# Text block start
Friday, July 31, 2009

The World Around Us?

We had to observe the spaces in which we write. I happen to love this piece.

Observations

I write in solitude; I write in isolation. At times, in the darkness of isolation, honesty flows like black honey. Oil, ink, memories. Thoughts can flow in a climate of isolation when I’m feeling dark, when I’m feeling about writing about past things, shapeless shadows that have shaped the becoming of who it is that I am right now sitting in the solitude of my living room. The television is on, some football game is buzzing – crowds booing and cheering, old windbags blathering over the din, but generally I ignore it all, tuning into what’s really important. Ideas are floating around inside me with such immediacy and urgency that it just won’t wait until tomorrow. That’s what is important right now. And what’s more important is writing in my peaceful place; my tree house, hidden behind trees and safe from other people. This is a haven, a place of Zen-like tranquility.
# Text block end
# Raw data start
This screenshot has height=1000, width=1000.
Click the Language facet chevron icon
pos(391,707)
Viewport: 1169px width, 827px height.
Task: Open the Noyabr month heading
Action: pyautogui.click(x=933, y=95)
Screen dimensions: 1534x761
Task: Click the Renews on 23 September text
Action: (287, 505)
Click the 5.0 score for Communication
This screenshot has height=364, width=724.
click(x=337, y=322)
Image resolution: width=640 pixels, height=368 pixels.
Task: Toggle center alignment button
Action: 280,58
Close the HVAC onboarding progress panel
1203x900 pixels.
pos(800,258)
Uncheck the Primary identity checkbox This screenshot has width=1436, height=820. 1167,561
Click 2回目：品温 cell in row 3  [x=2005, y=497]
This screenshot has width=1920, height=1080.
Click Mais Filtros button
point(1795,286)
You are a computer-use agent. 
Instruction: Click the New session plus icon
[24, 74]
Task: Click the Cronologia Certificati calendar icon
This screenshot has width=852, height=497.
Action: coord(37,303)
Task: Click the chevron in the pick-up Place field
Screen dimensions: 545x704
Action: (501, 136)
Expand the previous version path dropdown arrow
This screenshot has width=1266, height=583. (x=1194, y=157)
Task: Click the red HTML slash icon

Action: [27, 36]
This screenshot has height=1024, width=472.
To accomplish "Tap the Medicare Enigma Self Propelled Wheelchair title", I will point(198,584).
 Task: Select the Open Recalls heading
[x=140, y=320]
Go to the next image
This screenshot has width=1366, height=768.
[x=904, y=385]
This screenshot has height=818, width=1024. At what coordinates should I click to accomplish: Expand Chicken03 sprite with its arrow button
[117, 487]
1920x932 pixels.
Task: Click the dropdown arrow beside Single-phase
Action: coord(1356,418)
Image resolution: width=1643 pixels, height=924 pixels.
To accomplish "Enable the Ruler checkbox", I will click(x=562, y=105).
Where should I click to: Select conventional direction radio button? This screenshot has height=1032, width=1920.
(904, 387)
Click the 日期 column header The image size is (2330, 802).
# Raw data end
--- What is expected ---
Please copy the observations piece between "I write in solitude;" and "of Zen-like tranquility.", inclusive, swapping "isolation" for "seclusion".

--- Answer to the exercise ---
I write in solitude; I write in seclusion. At times, in the darkness of seclusion, honesty flows like black honey. Oil, ink, memories. Thoughts can flow in a climate of seclusion when I’m feeling dark, when I’m feeling about writing about past things, shapeless shadows that have shaped the becoming of who it is that I am right now sitting in the solitude of my living room. The television is on, some football game is buzzing – crowds booing and cheering, old windbags blathering over the din, but generally I ignore it all, tuning into what’s really important. Ideas are floating around inside me with such immediacy and urgency that it just won’t wait until tomorrow. That’s what is important right now. And what’s more important is writing in my peaceful place; my tree house, hidden behind trees and safe from other people. This is a haven, a place of Zen-like tranquility.